Abstract

Since the recognition that any thrombosis overlying a ruptured atherosclerotic plaque is a central component of the pathogenesis of unstable coronary artery disease (CAD), a number of antithrombotic treatment strategies have been investigated in randomised clinical trials. Aspirin reduces the occurrence of symptomatic and silent ischaemia, myocardial infarction (MI) and death in patients with unstable CAD, both in the acute phase and during continued long-term treatment and is now considered routine therapy. The addition of unfractionated heparin infusion further reduces cardiac events during the treatment period, but is not associated with any sustained benefits during long-term follow-up. Low molecular weight heparins (LMWHs) are completely absorbed by the sc. route. A predictable anticoagulant effect is maintained by sc. injections every 12 - 24 h without laboratory monitoring.
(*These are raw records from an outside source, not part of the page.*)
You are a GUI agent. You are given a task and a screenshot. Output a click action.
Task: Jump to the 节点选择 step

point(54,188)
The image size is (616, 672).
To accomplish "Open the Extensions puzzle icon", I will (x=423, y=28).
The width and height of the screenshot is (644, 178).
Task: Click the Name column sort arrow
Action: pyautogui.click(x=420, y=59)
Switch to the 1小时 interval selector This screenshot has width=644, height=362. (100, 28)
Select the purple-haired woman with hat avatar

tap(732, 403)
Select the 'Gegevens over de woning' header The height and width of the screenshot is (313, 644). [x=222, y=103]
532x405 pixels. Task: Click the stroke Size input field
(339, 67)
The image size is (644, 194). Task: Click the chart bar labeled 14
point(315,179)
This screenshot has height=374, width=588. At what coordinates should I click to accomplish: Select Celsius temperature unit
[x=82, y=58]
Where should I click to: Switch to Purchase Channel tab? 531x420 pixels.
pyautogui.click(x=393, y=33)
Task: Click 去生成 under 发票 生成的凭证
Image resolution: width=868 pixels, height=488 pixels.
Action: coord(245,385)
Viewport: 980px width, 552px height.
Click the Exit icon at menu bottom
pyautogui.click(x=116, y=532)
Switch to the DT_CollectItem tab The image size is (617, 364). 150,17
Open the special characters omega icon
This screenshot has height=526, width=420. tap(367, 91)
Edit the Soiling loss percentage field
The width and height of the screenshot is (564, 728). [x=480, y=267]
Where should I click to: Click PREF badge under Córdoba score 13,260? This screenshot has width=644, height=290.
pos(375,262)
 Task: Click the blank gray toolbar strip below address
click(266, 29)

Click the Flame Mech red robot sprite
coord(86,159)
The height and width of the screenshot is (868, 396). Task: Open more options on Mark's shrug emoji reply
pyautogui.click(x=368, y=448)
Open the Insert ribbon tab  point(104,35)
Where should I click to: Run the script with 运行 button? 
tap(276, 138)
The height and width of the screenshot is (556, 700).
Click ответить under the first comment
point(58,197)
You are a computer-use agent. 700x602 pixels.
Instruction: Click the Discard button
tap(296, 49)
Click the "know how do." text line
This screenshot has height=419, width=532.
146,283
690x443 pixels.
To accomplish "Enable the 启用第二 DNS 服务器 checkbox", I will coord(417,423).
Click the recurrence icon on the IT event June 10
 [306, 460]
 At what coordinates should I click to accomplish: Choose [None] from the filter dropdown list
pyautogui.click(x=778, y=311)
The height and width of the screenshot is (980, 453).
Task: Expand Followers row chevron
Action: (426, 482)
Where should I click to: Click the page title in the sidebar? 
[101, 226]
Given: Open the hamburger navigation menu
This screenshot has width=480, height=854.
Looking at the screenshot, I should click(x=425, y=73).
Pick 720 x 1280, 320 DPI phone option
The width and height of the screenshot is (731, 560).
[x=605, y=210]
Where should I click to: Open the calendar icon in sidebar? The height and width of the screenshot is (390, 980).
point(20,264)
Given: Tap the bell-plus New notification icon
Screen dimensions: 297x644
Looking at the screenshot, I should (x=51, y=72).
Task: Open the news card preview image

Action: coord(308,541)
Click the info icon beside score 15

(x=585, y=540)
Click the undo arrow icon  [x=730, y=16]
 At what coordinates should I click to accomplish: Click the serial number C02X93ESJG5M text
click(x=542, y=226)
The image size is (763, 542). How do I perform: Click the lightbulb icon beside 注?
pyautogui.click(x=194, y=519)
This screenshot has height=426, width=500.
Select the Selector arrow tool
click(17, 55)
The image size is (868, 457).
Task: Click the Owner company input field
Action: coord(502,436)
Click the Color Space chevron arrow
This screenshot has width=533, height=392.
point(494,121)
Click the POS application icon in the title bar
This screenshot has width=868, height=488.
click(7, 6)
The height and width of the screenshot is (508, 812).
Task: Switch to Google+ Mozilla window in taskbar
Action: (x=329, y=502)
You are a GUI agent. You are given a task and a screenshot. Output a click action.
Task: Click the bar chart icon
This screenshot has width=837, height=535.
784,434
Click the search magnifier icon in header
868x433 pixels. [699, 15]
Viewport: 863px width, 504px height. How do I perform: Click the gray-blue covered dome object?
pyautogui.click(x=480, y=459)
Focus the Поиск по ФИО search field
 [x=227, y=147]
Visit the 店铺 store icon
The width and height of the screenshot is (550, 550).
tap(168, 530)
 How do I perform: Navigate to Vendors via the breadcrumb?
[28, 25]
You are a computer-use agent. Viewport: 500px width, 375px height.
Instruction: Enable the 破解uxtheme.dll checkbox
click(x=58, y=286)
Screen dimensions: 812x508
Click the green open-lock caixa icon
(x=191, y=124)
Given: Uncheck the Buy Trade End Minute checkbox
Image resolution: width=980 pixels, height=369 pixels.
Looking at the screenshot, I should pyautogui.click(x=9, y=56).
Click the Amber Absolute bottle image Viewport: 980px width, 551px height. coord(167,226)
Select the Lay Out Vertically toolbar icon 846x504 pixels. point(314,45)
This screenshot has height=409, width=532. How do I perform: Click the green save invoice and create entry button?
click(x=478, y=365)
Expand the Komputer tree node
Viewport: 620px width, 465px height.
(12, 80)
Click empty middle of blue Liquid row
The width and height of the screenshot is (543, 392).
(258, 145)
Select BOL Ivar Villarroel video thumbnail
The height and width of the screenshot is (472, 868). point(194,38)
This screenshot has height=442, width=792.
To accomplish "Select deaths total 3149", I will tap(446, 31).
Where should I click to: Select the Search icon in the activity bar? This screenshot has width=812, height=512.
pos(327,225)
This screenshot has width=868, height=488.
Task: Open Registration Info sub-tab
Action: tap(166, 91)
The FRISC trial demonstrated that, in conjunction with aspirin, the LMWH dalteparin reduced death and MI by more than 50% in the acute phase. Four similar trials have directly compared LMWH with unfractionated heparin and demonstrated at least the same efficacy in the acute phase, treated between three and eight days. The LMWH enoxaparin was more effective at reducing death or MI than unfractionated heparin infusion during the three days of treatment, an effect which lasted up to 12 months. Prolonged out-patient treatment beyond the acute phase has been evaluated in four trials. It was demonstrated, in two of these trials, that continuing twice-daily injections of dalteparin further reduced the risk of death, MI and need for revascularisation at least during the initial six weeks of treatment. This effect was confined, however, to patients with signs of myocardial damage, i.e., elevation of troponin, at admission. During prolonged out-patient treatment, there is an increased risk of severe bleeding due to the combination of LMWH with aspirin. Based on successful results, the LMWHs, having the convenience of treatment and the option for continuation in an out-patient setting, should replace unfractionated heparin as the routine treatment in unstable CAD. If an early invasive procedure is considered, the LMWH therapy should be continued until the intervention as a ‘bridge-to-revascularisation’. New antiplatelet agents are also emerging as additional useful tools for treating these patients, thus it is urgent to evaluate the comibination of these new therapies with the LMWHs.